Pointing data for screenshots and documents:
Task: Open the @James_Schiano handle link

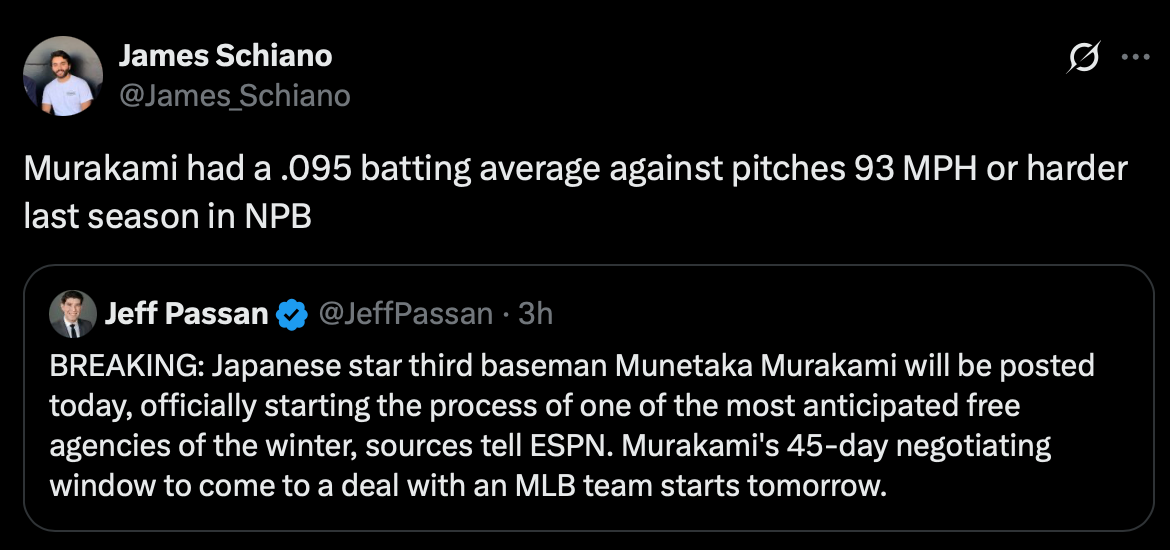Action: (235, 95)
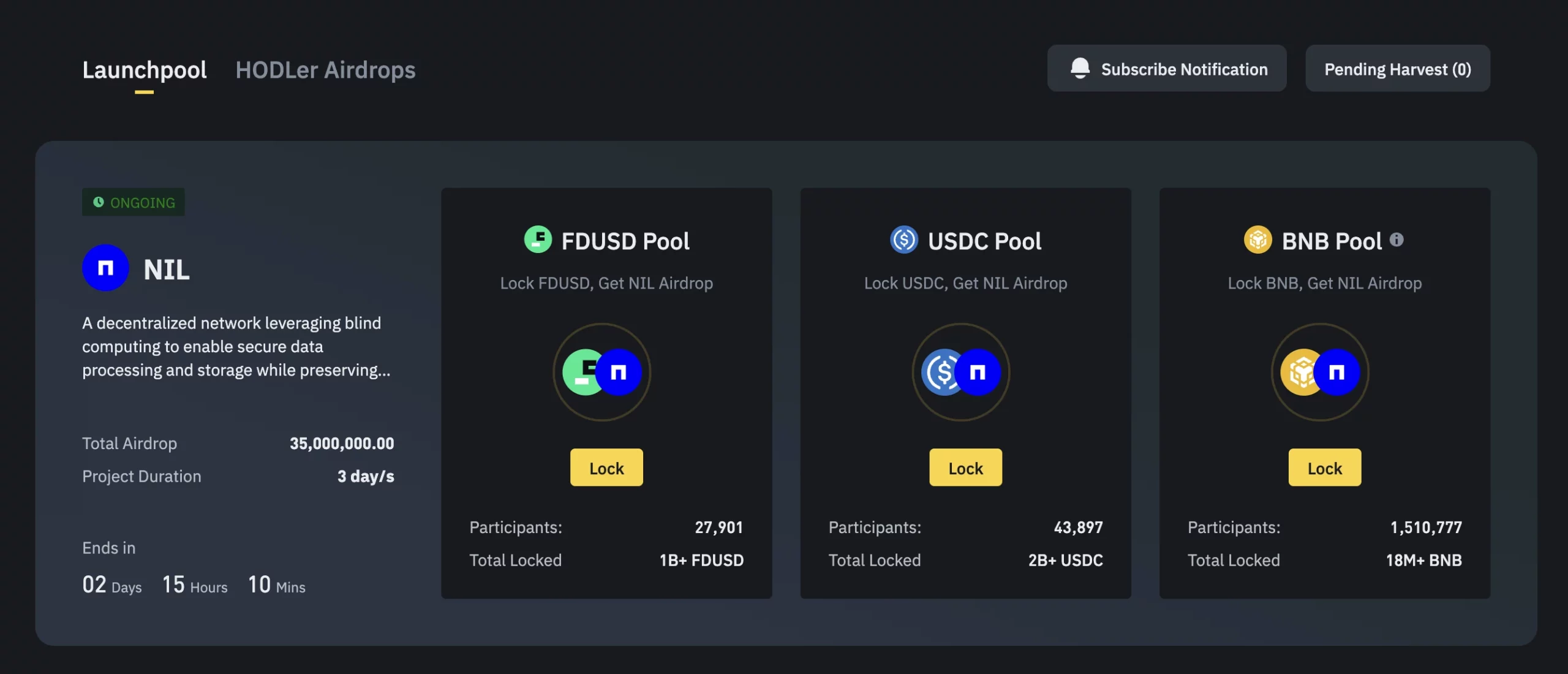This screenshot has width=1568, height=674.
Task: Click the BNB coin icon in pool title
Action: coord(1258,240)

# Instruction
Please identify each line in the records above that contains the word "Task", and copy every such line.

# Full solution
Task: Open the @James_Schiano handle link
Task: Click the BNB coin icon in pool title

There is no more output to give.